* Extract to read *
◆ ◆ ◆

Previous · 1 . . . 32 · 33 · 34 · 35 · 36 · 37 · 38 . . . 162 · Next

AuthorMessage
Bruce
Volunteer tester

Send message
Joined: 15 Mar 02
Posts: 123
Credit: 124,955,234
RAC: 11
United States
Message 1883022 - Posted: 10 Aug 2017, 19:19:26 UTC - in response to Message 1882981.  

I just run:
sudo nvidia-xconfig --thermal-configuration-check --cool-bits=28 --enable-all-gpus
That would be 4 for you if you just want fan control.

It puts the appropriate sections in the xconfig file, and you done, no need for extra config files.


. . I think that is the crucial part for his problem ...

Stephen

:)


Hi Stephen,

All GPUs are enabled. Each one is defined in the Device section. If you compare my 20-nvidia.conf device section with the device section from the xconfig file that has multiple devices defined you will see that they are almost identical, except for the spell checker changing Coolbits to Cool-bits, my file is actually Coolbits.
The file works. Coolbits sort of works. The question is why does it work on the first gpu but not the other three?
It should work on all of them, but it doesn't.

As far as running nvidia-xconfig, there is probably a good reason that it did not want to run on Mint 18.2. It would be the way to go on an older version of Linux though. There have probably been significant changes in some of the newer versions of Linux.

Very puzzling. Lets keep those ideas coming.
Bruce
ID: 1883022 · Report as offensive     Reply Quote
TBar
Volunteer tester

Send message
Joined: 22 May 99
Posts: 5204
Credit: 840,779,836
RAC: 2,768
United States
Message 1883025 - Posted: 10 Aug 2017, 19:54:54 UTC - in response to Message 1883022.

◆ ◆ ◆

[Dataset rows]

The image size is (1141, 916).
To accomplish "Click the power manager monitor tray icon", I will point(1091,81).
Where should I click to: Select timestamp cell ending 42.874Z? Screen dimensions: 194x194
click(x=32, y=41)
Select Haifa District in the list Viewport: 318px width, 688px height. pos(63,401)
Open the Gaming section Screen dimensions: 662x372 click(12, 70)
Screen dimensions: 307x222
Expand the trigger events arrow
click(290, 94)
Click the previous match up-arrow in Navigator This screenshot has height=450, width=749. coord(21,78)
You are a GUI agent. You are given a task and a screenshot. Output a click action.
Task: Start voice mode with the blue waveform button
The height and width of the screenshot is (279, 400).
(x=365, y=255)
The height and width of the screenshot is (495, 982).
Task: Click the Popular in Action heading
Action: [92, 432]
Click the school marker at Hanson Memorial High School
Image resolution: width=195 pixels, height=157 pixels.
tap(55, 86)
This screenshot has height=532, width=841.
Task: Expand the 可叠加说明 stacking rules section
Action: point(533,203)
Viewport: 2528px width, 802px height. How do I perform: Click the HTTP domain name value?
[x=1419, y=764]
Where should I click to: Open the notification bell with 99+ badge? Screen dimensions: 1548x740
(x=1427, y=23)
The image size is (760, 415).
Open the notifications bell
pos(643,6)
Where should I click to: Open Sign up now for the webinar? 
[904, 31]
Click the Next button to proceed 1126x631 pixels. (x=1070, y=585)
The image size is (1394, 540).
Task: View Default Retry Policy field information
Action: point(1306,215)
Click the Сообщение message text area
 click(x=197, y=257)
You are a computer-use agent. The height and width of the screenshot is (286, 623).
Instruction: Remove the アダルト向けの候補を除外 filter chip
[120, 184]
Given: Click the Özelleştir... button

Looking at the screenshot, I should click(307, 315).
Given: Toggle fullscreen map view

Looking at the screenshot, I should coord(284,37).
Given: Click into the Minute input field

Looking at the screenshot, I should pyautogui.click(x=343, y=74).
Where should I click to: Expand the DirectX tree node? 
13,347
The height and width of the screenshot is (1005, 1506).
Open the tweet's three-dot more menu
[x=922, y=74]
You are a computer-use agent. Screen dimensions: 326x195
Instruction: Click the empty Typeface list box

◆ ◆ ◆

* Tasks to perform *
1 - Rewrite the paragraph of the forum thread above that begins "All GPUs are enabled" as a short bulleted list that keeps its main facts.
2 - Sum up the forum thread about GPU fan control in two sentences.
3 - Extend the forum thread about GPU fan control on Linux from the point where it stops.

* Set of answers *
1 -
- All GPUs are enabled, and each one is defined in the Device section.
- The device section in 20-nvidia.conf is almost identical to the device section from the xconfig file that has multiple devices defined.
- The one apparent difference is "Cool-bits," which came from the spell checker; the actual file says "Coolbits."

2 - A quoted reply suggests running nvidia-xconfig with the cool-bits option, which puts the needed sections in the xconfig file with no need for extra config files. Bruce answers that all GPUs are already enabled and the file works, but Coolbits works only on the first GPU and not the other three, and nvidia-xconfig probably had a good reason not to run on Mint 18.2.

3 -
Last modified: 10 Aug 2017, 19:56:11 UTC

Some people have had trouble with the 384 driver with kernel 4.10. There doesn't appear to be any trouble with the Ubuntu repository version of 375.66 with kernel 4.10. My systems are using the 375.66 driver with the xorg.conf in the etc/X11 location. They are using the same format they have for months, each device has a screen section and the coolbits option is in each screen section. My device sections don't have a coolbits option. The fan control works on all my GPUs;
Section "Screen"
    Identifier     "Screen0"
    Device         "Device0"
    Monitor        "Monitor0"
    DefaultDepth    24
    Option         "Coolbits" "28"
    Option         "Stereo" "0"
    Option         "nvidiaXineramaInfoOrder" "DFP-0"
    Option         "metamodes" "nvidia-auto-select +0+0"
    Option         "SLI" "Off"
    Option         "MultiGPU" "Off"
    Option         "BaseMosaic" "off"
    SubSection     "Display"
        Depth       24
    EndSubSection
EndSection

Section "Screen"
    Identifier     "Screen1"
    Device         "Device1"
    Monitor        "Monitor1"
    DefaultDepth    24
    Option         "Coolbits" "28"
    Option         "Stereo" "0"
    Option         "nvidiaXineramaInfoOrder" "CRT-0"
    Option         "metamodes" "nvidia-auto-select +0+0"
    Option         "SLI" "Off"
    Option         "MultiGPU" "Off"
    Option         "BaseMosaic" "off"
    SubSection     "Display"
        Depth       24
    EndSubSection
EndSection
Your mileage may vary.
ID: 1883025 · Report as offensive     Reply Quote
Profile Jeff Buck Crowdfunding Project Donor*Special Project $75 donorSpecial Project $250 donor
Volunteer tester

Send message
Joined: 11 Feb 00
Posts: 1441
Credit: 148,764,870
RAC: 0
United States
Message 1883035 - Posted: 10 Aug 2017, 20:28:48 UTC - in response to Message 1882978.  
Last modified: 10 Aug 2017, 20:31:08 UTC

Section "Device"
Identifier "Device0"
Driver "nvidia"
VendorName "NVIDIA Corporation"
BoardName "GeForce GTX TITAN Z"
BusID "PCI:3:0:0"
Option "Cool-bits" "4"
EndSection
I believe the "Coolbits" (no hyphen) entries should be in the "Screen" sections, not the "Device" sections. At least that's the way it's set up on my Ubuntu 14.04 machines.

EDIT: Which I now see is pretty much what TBar said in his reply.
ID: 1883035 · Report as offensive     Reply Quote
Bruce
Volunteer tester

Send message
Joined: 15 Mar 02
Posts: 123
Credit: 124,955,234
RAC: 11
United States
Message 1883066 - Posted: 10 Aug 2017, 23:26:35 UTC - in response to Message 1883025.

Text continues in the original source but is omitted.